Terres excavées : le pouvoir des aménageurs

Par Emma BAROUH (promotion 2021-2022), actuellement cheffe de projet Aménagement à l’Établissement Public d'Aménagement Paris-La Défense.


Image ANABF (2020)


Les déchets de la construction représentent 69% des déchets produits en France. Parmi eux, plus de la moitié sont des terres : en Ile-de-France, 30 millions de tonnes de terres sont excavées chaque année (1).


Le principal enjeu est de valoriser ces terres plutôt que d’en faire un déchet : les terres issues de l’excavation doivent être réemployées en tant que ressources pour les projets urbains de demain. Si d’après Laure VIDAL-BEAUDET, « le système urbain actuel présente un métabolisme linéaire avec des matériaux primaires qui rentrent et des déchets qui sortent », ces ressources ne peuvent pas être extraites et rejetées à l'infini. D'une part car les ressources s'amenuisent, et d'autres part car ce système contribue à l'artificialisation des sols et génère de la pollution.


Quel rôle les aménageurs publics peuvent-ils jouer dans la mise en place d'une économie circulaire des terres excavées ?

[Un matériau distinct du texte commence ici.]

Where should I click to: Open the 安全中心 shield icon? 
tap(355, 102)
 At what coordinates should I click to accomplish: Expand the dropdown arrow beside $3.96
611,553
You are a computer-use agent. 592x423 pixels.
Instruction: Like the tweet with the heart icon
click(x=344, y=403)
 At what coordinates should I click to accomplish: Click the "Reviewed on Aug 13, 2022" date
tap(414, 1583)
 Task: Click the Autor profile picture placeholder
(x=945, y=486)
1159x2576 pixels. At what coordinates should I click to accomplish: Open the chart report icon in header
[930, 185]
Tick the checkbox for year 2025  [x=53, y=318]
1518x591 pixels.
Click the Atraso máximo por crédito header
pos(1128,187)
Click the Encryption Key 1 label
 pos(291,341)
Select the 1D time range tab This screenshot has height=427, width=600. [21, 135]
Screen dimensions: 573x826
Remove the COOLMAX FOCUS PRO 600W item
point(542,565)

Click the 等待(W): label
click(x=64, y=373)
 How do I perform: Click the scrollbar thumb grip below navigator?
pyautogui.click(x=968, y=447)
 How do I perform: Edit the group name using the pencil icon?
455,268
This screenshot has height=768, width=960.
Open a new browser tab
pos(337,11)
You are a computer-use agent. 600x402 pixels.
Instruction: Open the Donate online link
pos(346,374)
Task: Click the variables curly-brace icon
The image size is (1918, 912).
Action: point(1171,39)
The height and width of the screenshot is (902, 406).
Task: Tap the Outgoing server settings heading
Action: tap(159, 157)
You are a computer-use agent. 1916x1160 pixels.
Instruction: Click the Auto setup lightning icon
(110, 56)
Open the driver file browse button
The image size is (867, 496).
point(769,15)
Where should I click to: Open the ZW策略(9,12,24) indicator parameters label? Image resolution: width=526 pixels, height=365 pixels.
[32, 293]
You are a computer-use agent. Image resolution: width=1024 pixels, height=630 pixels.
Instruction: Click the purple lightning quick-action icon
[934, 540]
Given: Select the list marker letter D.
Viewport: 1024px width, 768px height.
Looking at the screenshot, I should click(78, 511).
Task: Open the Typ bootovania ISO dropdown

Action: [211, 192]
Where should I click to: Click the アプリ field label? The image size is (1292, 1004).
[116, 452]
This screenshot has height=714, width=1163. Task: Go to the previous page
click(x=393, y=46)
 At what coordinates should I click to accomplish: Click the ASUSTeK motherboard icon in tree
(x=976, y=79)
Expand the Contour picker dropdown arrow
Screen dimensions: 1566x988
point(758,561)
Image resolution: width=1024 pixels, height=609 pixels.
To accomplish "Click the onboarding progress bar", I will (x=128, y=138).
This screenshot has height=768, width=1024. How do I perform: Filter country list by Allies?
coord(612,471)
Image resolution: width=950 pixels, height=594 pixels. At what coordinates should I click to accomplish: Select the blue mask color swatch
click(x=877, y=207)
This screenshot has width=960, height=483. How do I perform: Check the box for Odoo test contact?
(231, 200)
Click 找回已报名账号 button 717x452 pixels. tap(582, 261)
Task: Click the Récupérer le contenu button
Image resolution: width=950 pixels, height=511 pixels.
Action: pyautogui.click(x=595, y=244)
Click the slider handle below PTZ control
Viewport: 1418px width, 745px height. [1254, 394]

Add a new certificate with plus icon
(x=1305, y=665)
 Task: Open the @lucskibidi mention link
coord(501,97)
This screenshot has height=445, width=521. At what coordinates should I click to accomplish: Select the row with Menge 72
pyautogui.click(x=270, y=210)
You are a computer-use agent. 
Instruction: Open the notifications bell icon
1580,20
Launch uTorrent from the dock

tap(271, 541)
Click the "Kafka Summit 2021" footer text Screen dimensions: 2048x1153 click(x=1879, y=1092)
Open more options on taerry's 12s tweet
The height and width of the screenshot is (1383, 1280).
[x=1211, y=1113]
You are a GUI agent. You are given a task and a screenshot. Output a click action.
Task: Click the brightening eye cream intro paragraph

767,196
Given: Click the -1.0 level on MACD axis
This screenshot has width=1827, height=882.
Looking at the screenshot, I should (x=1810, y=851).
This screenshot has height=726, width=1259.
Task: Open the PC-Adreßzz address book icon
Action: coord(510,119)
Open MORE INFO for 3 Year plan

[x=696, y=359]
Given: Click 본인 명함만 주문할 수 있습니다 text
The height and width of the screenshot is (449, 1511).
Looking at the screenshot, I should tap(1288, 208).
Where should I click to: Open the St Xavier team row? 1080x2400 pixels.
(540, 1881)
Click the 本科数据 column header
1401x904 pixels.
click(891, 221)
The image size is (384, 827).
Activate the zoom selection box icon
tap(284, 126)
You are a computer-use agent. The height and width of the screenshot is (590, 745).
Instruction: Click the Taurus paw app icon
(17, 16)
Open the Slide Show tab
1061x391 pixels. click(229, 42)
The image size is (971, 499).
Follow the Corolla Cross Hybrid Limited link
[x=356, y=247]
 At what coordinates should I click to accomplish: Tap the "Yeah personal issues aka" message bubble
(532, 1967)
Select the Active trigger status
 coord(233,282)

Nous étudierons le retour en grâce du réemploi des terres, impulsé par un cadre réglementaire et une prise de conscience écologique. Puis, il s’agira de montrer comment les maîtres d’ouvrage peuvent dépasser les obstacles qui entravent la généralisation de ce modèle.


L'intensification de la prise en compte des enjeux liés à la terre élargit le champs d'intervention des maîtres d'ouvrage


Une activité ancestrale qui fait son retour en grâce

Quand une métropole se développe, qu’elle se densifie ou qu’elle s’étale, son sol est creusé et ses terres excavées. En effet, toute construction nécessite des travaux de terrassement : cette activité a plus de 3 500 ans. Jusqu’à la révolution industrielle, les terres déplacées étaient réemployées. Cependant pour répondre au phénomène de densification, les maitres d’ouvrage se sont orientés vers des solutions plus économiques et rapides (2).


En parallèle, du fait de la rareté du foncier en ville, les terres sont stockées dans les zones rurales : il y a une dissociation spatiale entre les lieux producteurs de terres excavées et les lieux récepteurs. Ainsi, les territoires ruraux pâtissent d’une double-peine : d’une part, ils voient leurs terres végétales raclées pour approvisionner les parcs urbains, et d’autre part les terres polluées issues des villes viennent dégrader leurs sols.


Si dans les pays émergents cette pratique n’a jamais disparu, un retour en force du réemploi se dessine dans les pays industrialisés. A l'époque, le réemploi était circonstanciel, il représente désormais un engagement conscientisé voire politique. Il ne s'agit donc pas d’inventer le réemploi des terres, mais de le remettre au goût du jour.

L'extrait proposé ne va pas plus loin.